Consider the effect of any requirement for approval by additional committees. If a safe harbor provision requires approval by committees of the General Partner’s board in addition to a Conflicts Committee, the implications of overlapping membership and joint deliberations of the committees should be carefully considered and records should be maintained to reflect the separate work of each of the committees, to the extent appropriate. Depending on the circumstances, it should be considered whether joint meetings of the committees could taint the process of any one or more of them.

Consider who attends committee meetings.
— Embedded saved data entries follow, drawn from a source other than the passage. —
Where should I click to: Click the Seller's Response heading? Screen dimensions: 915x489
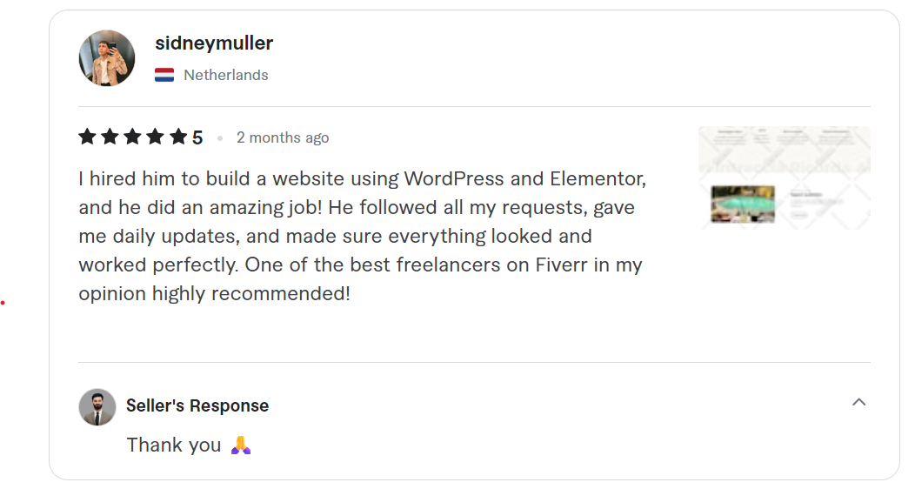(197, 405)
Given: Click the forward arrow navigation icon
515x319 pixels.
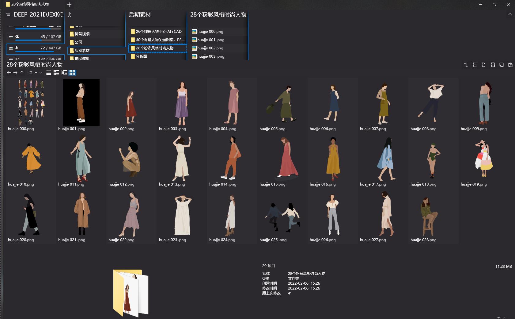Looking at the screenshot, I should pyautogui.click(x=15, y=73).
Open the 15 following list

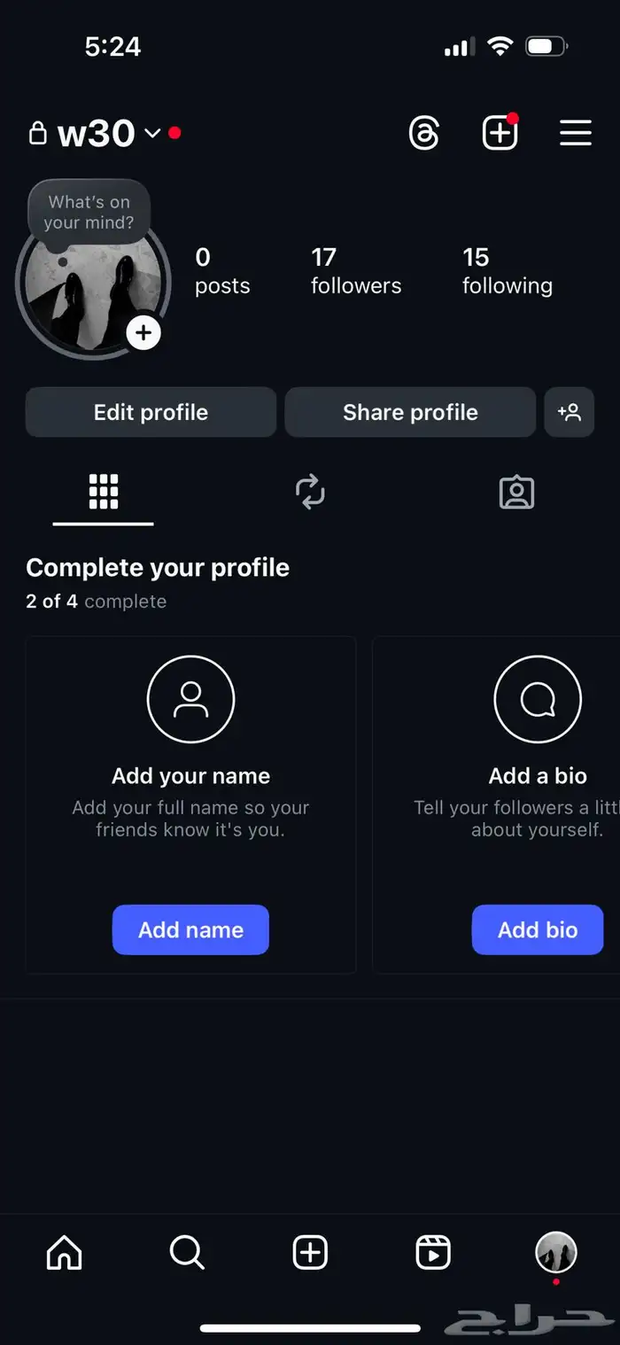pyautogui.click(x=506, y=270)
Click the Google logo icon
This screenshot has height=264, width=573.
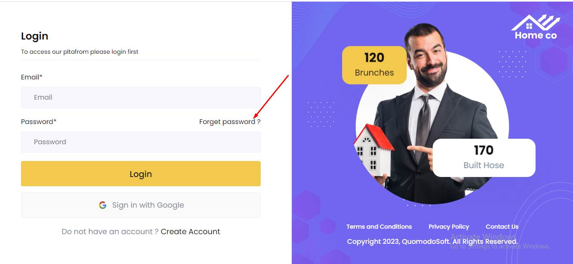pyautogui.click(x=103, y=205)
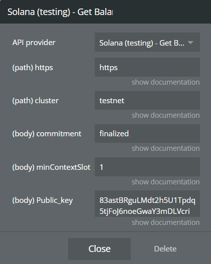Show documentation under https field
This screenshot has height=264, width=211.
point(165,82)
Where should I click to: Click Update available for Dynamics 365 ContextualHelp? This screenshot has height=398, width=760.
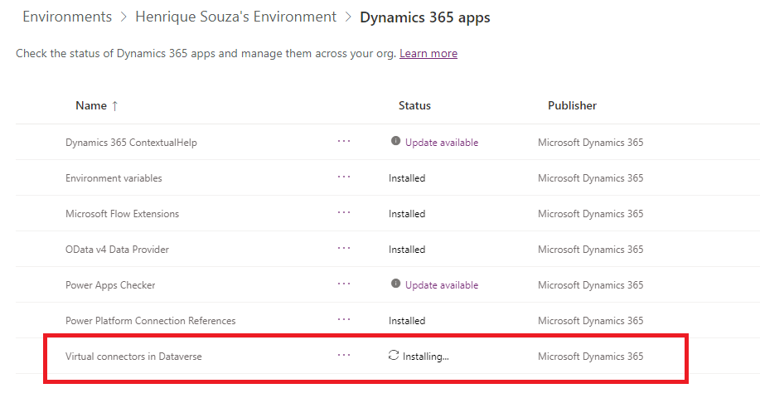click(442, 143)
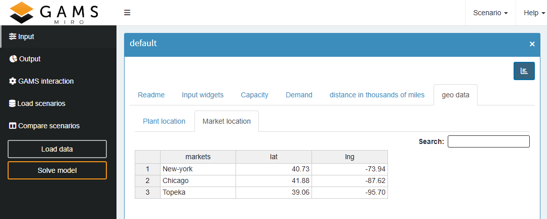Image resolution: width=547 pixels, height=219 pixels.
Task: Open the Demand tab
Action: [x=299, y=95]
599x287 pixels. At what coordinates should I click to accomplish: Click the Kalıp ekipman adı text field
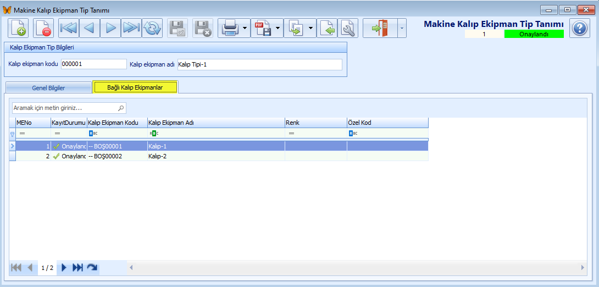(x=259, y=65)
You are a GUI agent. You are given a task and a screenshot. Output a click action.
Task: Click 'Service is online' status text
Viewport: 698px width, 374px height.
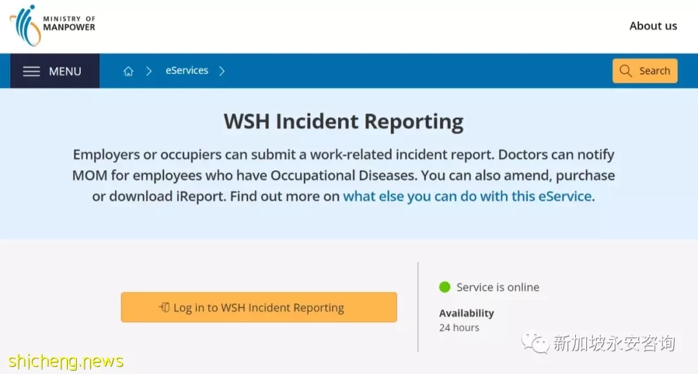point(498,287)
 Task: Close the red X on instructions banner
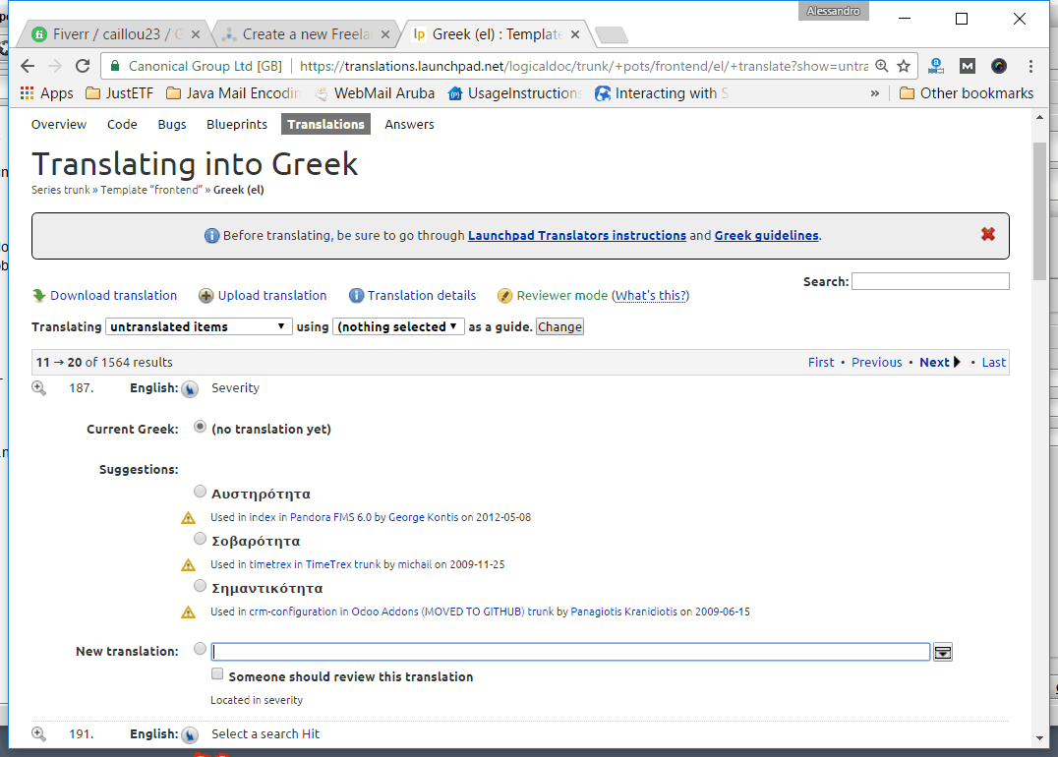tap(988, 234)
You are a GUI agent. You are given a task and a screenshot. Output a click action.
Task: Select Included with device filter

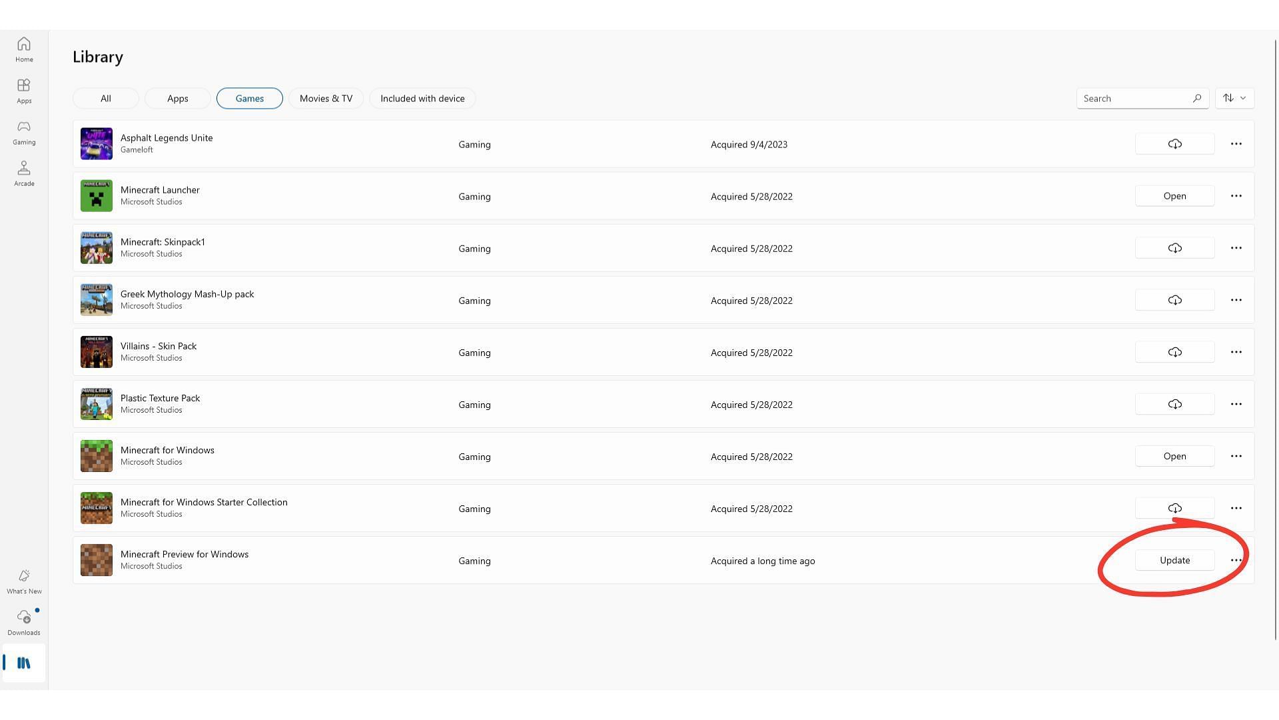click(422, 97)
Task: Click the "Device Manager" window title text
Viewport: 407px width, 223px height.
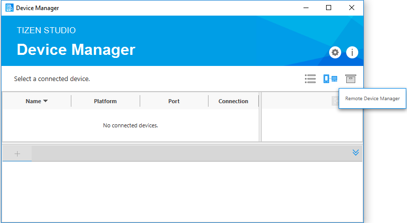Action: click(x=37, y=8)
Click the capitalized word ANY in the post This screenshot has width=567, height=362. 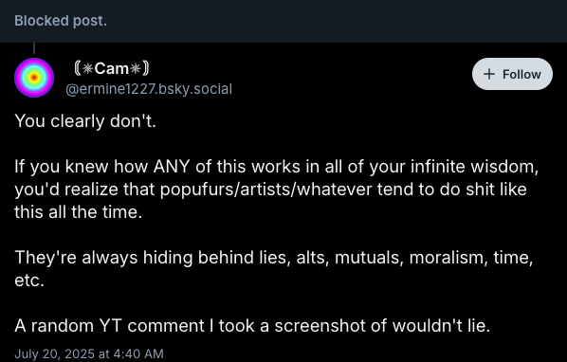coord(172,167)
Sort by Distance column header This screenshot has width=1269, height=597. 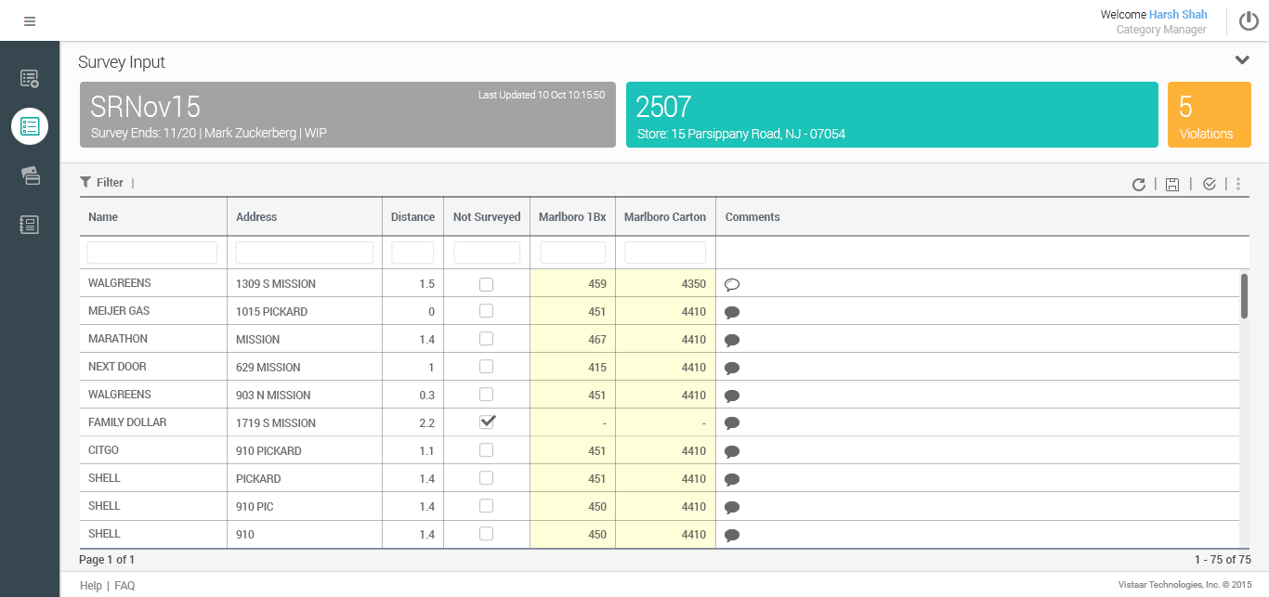412,217
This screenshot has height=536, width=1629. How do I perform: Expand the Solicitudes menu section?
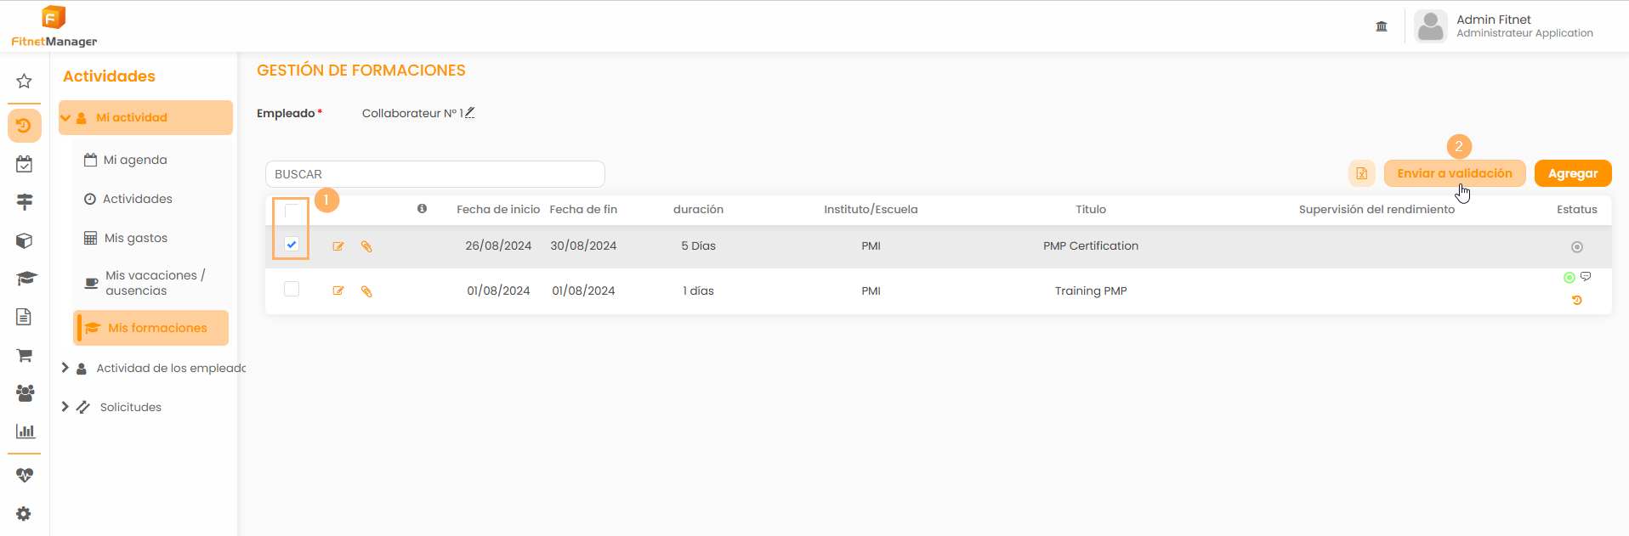point(65,407)
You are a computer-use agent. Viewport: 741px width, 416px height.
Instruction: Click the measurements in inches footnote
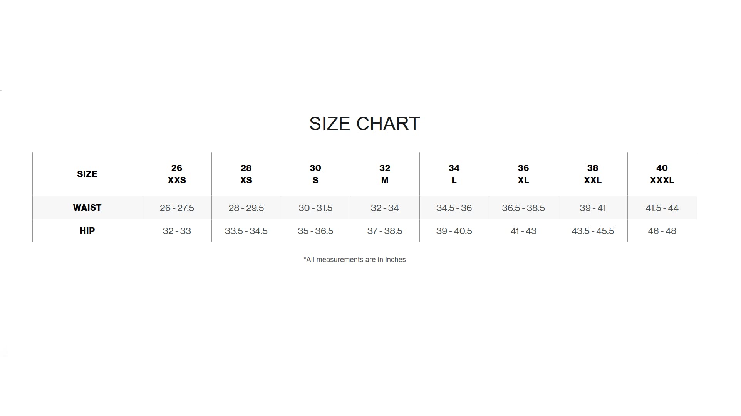(355, 260)
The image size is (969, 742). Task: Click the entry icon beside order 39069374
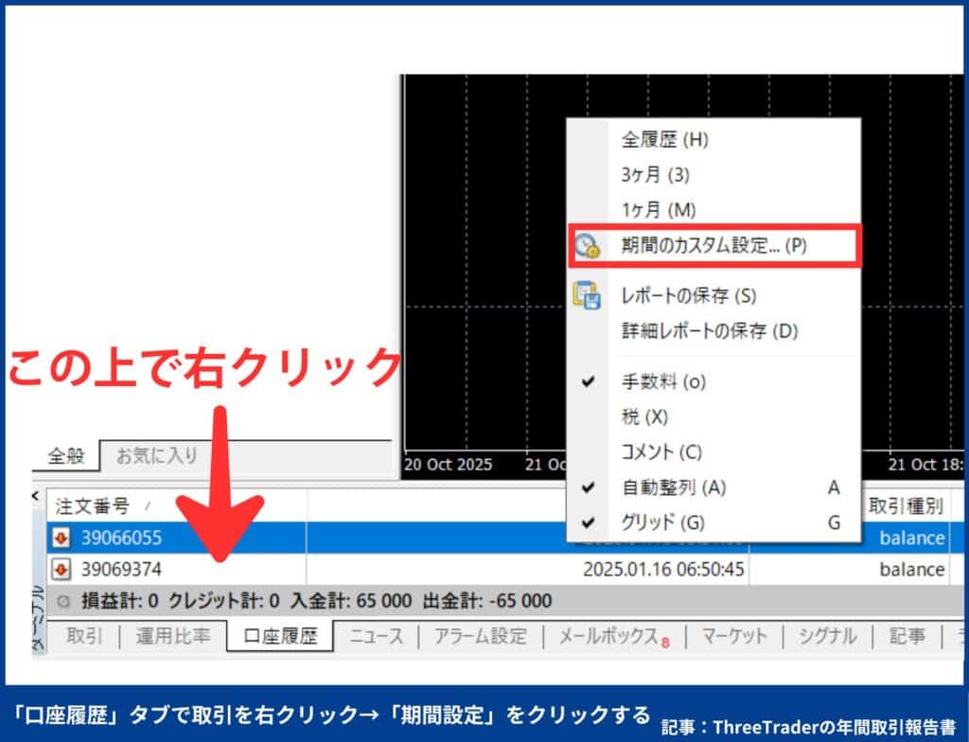60,569
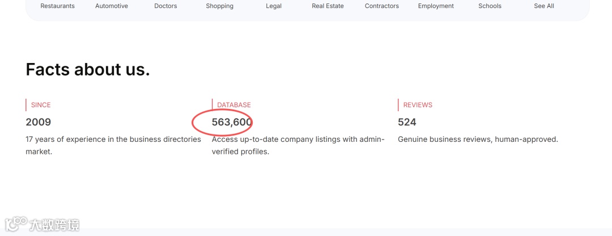The image size is (612, 236).
Task: Select the 524 reviews count
Action: [407, 122]
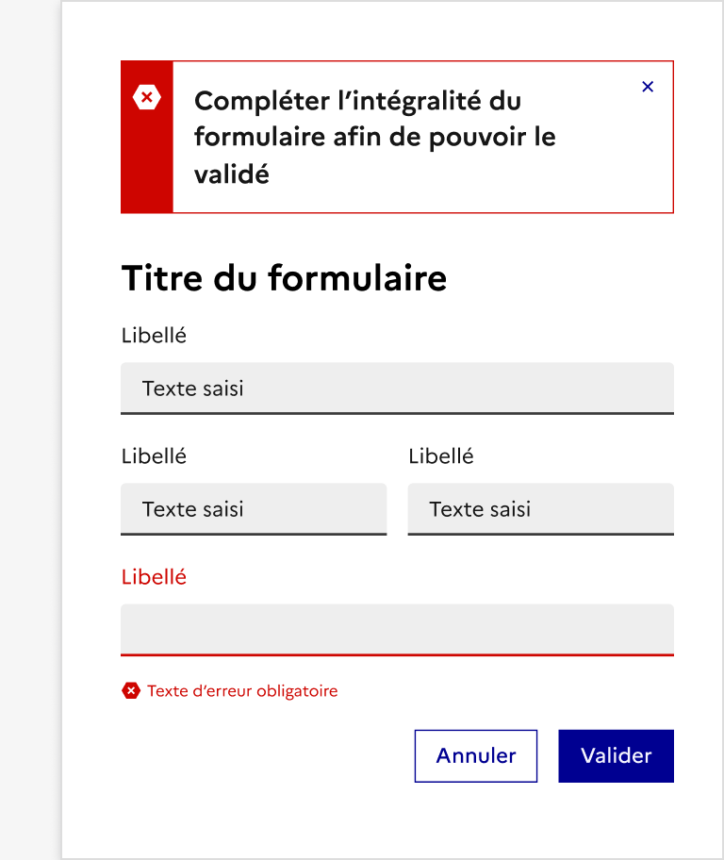Click the error icon in the alert banner
The height and width of the screenshot is (860, 724).
click(147, 96)
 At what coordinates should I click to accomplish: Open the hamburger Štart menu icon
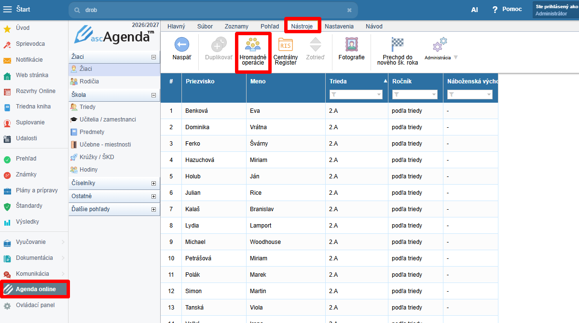pyautogui.click(x=8, y=10)
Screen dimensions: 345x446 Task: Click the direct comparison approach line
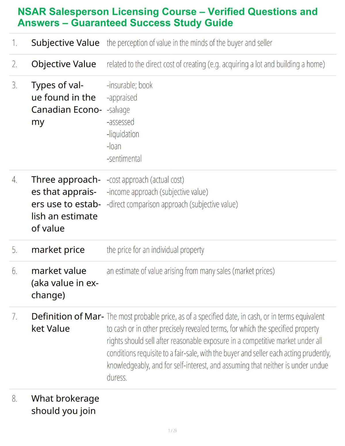172,204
A Conflicts Committee should consider excluding as attendees (although non-members) of its meetings persons who are conflicted with respect to the transaction being considered, as well as persons affiliated with the General Partner who would not qualify for membership on the committee.

Consider defining terms in the partnership agreement. The General Partner should consider the need to precisely define terms in the partnership agreement. This could be particularly important with respect to potential transactions that could be construed as being subject to more than one provision of the agreement (such as, in ETE, an issuance of securities that could be interpreted to be either (a) a “distribution” or (b) an “issuance of securities” that involves a “distribution”).

Importance of an accurate record. Care should also be taken to ensure that the record with respect to a transaction accurately reflects the business objectives of and actions taken by the relevant parties. The record—including meeting minutes, bankers’ presentations, press releases and other documentation—should present accurate and consistent descriptions of the transaction and of actions taken. In ETE, for example, the General Partner could have considered amending the partnership agreement to clearly define the terms “distribution” and “issuance” and should have consistently characterized the Issuance as not being a “distribution” (if that characterization were deemed appropriate by counsel).

More visible or controversial transactions require even more vigilance with respect to compliance with the partnership agreement. The need for careful structuring, compliance with the partnership agreement, sensitivity to the record, and avoiding technical “foot-faults” is heightened in the case of transactions, such as ETE was, that are highly visible, unusual or controversial, and thus more likely to be challenged (as opposed to, say, a typical drop-down of assets transaction). The ETE merger was among the biggest deals ever in the energy industry, with financing difficulties and the deal itself being controversial and arguably favoring insiders.